Start of Block

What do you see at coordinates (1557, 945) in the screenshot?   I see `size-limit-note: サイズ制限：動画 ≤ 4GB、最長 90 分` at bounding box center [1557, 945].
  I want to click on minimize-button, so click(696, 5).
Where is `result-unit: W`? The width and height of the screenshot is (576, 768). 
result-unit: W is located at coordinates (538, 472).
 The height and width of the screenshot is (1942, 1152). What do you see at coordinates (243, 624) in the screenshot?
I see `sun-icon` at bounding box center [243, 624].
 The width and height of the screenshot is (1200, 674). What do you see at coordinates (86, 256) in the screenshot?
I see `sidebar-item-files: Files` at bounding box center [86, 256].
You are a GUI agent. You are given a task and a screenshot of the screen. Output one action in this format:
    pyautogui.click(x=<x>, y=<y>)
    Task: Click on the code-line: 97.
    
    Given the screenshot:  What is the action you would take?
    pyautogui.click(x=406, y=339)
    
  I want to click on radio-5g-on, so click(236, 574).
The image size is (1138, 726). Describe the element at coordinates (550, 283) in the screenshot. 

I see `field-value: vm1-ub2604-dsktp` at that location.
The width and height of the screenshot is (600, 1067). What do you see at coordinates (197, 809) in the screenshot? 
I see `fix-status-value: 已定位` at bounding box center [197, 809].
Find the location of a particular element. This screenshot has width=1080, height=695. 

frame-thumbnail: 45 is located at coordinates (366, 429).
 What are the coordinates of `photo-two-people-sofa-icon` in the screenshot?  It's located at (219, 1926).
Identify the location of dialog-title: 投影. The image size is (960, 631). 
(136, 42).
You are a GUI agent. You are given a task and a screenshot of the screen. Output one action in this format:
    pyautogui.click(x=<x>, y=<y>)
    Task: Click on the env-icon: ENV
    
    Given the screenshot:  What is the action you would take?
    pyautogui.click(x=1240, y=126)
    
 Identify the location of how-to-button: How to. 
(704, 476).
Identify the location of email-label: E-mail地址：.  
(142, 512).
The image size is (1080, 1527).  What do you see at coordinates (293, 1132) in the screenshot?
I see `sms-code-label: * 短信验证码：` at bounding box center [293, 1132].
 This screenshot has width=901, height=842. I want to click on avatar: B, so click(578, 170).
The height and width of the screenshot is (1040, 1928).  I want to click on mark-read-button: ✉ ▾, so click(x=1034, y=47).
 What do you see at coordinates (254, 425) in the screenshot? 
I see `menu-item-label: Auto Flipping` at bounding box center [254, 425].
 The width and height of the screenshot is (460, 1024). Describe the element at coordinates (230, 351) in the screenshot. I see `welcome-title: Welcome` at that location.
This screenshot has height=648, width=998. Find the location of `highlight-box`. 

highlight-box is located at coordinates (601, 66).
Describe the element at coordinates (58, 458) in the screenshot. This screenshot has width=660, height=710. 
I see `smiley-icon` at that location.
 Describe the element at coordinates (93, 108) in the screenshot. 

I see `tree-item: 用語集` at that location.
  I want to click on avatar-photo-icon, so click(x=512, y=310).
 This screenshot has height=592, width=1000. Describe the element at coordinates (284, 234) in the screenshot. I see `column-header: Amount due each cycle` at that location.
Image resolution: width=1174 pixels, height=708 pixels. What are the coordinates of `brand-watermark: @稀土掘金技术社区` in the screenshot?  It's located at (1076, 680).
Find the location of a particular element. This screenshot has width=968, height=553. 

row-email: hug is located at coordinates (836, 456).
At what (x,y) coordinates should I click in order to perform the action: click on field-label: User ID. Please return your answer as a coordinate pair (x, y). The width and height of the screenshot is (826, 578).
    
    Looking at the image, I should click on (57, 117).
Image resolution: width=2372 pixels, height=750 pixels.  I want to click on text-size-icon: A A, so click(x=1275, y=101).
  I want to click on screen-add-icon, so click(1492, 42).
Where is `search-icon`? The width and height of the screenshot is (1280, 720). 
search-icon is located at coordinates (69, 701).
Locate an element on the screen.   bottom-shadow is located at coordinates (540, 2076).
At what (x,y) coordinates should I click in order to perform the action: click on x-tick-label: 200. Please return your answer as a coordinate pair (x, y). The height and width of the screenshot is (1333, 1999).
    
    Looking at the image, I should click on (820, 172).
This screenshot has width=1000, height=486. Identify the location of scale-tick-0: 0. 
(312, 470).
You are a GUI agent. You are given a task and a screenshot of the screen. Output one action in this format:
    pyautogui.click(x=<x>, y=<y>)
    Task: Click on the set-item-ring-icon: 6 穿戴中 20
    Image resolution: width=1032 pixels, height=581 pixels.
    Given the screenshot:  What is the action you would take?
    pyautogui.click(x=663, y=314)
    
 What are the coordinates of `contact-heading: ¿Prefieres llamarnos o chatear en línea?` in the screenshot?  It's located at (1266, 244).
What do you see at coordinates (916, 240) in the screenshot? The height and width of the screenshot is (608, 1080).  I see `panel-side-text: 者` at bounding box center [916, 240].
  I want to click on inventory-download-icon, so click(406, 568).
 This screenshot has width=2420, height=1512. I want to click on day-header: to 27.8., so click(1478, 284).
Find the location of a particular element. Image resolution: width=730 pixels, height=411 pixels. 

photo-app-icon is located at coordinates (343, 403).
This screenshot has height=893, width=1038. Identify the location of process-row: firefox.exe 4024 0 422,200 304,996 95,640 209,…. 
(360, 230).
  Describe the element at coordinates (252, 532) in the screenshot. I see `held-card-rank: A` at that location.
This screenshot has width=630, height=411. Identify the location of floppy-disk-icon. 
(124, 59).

End of Block

▶ [About this exercise] Return all of the rows above verbatim, reproducing every line without any change.

▶ [Output for this exercise]
What do you see at coordinates (1557, 945) in the screenshot?   I see `size-limit-note: サイズ制限：動画 ≤ 4GB、最長 90 分` at bounding box center [1557, 945].
  I want to click on minimize-button, so click(696, 5).
Where is `result-unit: W`? The width and height of the screenshot is (576, 768). 
result-unit: W is located at coordinates (538, 472).
 The height and width of the screenshot is (1942, 1152). What do you see at coordinates (243, 624) in the screenshot?
I see `sun-icon` at bounding box center [243, 624].
 The width and height of the screenshot is (1200, 674). What do you see at coordinates (86, 256) in the screenshot?
I see `sidebar-item-files: Files` at bounding box center [86, 256].
You are a GUI agent. You are given a task and a screenshot of the screen. Output one action in this format:
    pyautogui.click(x=<x>, y=<y>)
    Task: Click on the code-line: 97.
    
    Given the screenshot:  What is the action you would take?
    pyautogui.click(x=406, y=339)
    
  I want to click on radio-5g-on, so click(236, 574).
The image size is (1138, 726). Describe the element at coordinates (550, 283) in the screenshot. 

I see `field-value: vm1-ub2604-dsktp` at that location.
The width and height of the screenshot is (600, 1067). What do you see at coordinates (197, 809) in the screenshot? 
I see `fix-status-value: 已定位` at bounding box center [197, 809].
Find the location of a particular element. This screenshot has width=1080, height=695. 

frame-thumbnail: 45 is located at coordinates (366, 429).
 What are the coordinates of `photo-two-people-sofa-icon` in the screenshot?  It's located at (219, 1926).
Identify the location of dialog-title: 投影. The image size is (960, 631). 
(136, 42).
You are a GUI agent. You are given a task and a screenshot of the screen. Output one action in this format:
    pyautogui.click(x=<x>, y=<y>)
    Task: Click on the env-icon: ENV
    
    Given the screenshot:  What is the action you would take?
    pyautogui.click(x=1240, y=126)
    
 Identify the location of how-to-button: How to. 
(704, 476).
Identify the location of email-label: E-mail地址：.  
(142, 512).
The image size is (1080, 1527).  What do you see at coordinates (293, 1132) in the screenshot?
I see `sms-code-label: * 短信验证码：` at bounding box center [293, 1132].
 This screenshot has width=901, height=842. I want to click on avatar: B, so click(578, 170).
The height and width of the screenshot is (1040, 1928).  I want to click on mark-read-button: ✉ ▾, so click(x=1034, y=47).
 What do you see at coordinates (254, 425) in the screenshot? 
I see `menu-item-label: Auto Flipping` at bounding box center [254, 425].
 The width and height of the screenshot is (460, 1024). Describe the element at coordinates (230, 351) in the screenshot. I see `welcome-title: Welcome` at that location.
This screenshot has height=648, width=998. Find the location of `highlight-box`. 

highlight-box is located at coordinates (601, 66).
Describe the element at coordinates (58, 458) in the screenshot. This screenshot has width=660, height=710. 
I see `smiley-icon` at that location.
 Describe the element at coordinates (93, 108) in the screenshot. 

I see `tree-item: 用語集` at that location.
  I want to click on avatar-photo-icon, so click(x=512, y=310).
 This screenshot has height=592, width=1000. Describe the element at coordinates (284, 234) in the screenshot. I see `column-header: Amount due each cycle` at that location.
Image resolution: width=1174 pixels, height=708 pixels. What are the coordinates of `brand-watermark: @稀土掘金技术社区` in the screenshot?  It's located at (1076, 680).
Find the location of a particular element. This screenshot has width=968, height=553. 

row-email: hug is located at coordinates (836, 456).
At what (x,y) coordinates should I click in order to perform the action: click on field-label: User ID. Please return your answer as a coordinate pair (x, y). The width and height of the screenshot is (826, 578).
    
    Looking at the image, I should click on (57, 117).
Image resolution: width=2372 pixels, height=750 pixels.  I want to click on text-size-icon: A A, so click(x=1275, y=101).
  I want to click on screen-add-icon, so click(1492, 42).
Where is `search-icon`? The width and height of the screenshot is (1280, 720). 
search-icon is located at coordinates (69, 701).
Locate an element on the screen.   bottom-shadow is located at coordinates (540, 2076).
At what (x,y) coordinates should I click in order to perform the action: click on x-tick-label: 200. Please return your answer as a coordinate pair (x, y). The height and width of the screenshot is (1333, 1999).
    
    Looking at the image, I should click on (820, 172).
This screenshot has width=1000, height=486. Identify the location of scale-tick-0: 0. 
(312, 470).
You are a GUI agent. You are given a task and a screenshot of the screen. Output one action in this format:
    pyautogui.click(x=<x>, y=<y>)
    Task: Click on the set-item-ring-icon: 6 穿戴中 20
    Image resolution: width=1032 pixels, height=581 pixels.
    Given the screenshot:  What is the action you would take?
    pyautogui.click(x=663, y=314)
    
 What are the coordinates of `contact-heading: ¿Prefieres llamarnos o chatear en línea?` in the screenshot?  It's located at (1266, 244).
What do you see at coordinates (916, 240) in the screenshot? The height and width of the screenshot is (608, 1080).  I see `panel-side-text: 者` at bounding box center [916, 240].
  I want to click on inventory-download-icon, so click(406, 568).
 This screenshot has width=2420, height=1512. I want to click on day-header: to 27.8., so click(1478, 284).
Find the location of a particular element. Image resolution: width=730 pixels, height=411 pixels. 

photo-app-icon is located at coordinates (343, 403).
This screenshot has height=893, width=1038. Identify the location of process-row: firefox.exe 4024 0 422,200 304,996 95,640 209,…. 
(360, 230).
  Describe the element at coordinates (252, 532) in the screenshot. I see `held-card-rank: A` at that location.
This screenshot has width=630, height=411. Identify the location of floppy-disk-icon. 
(124, 59).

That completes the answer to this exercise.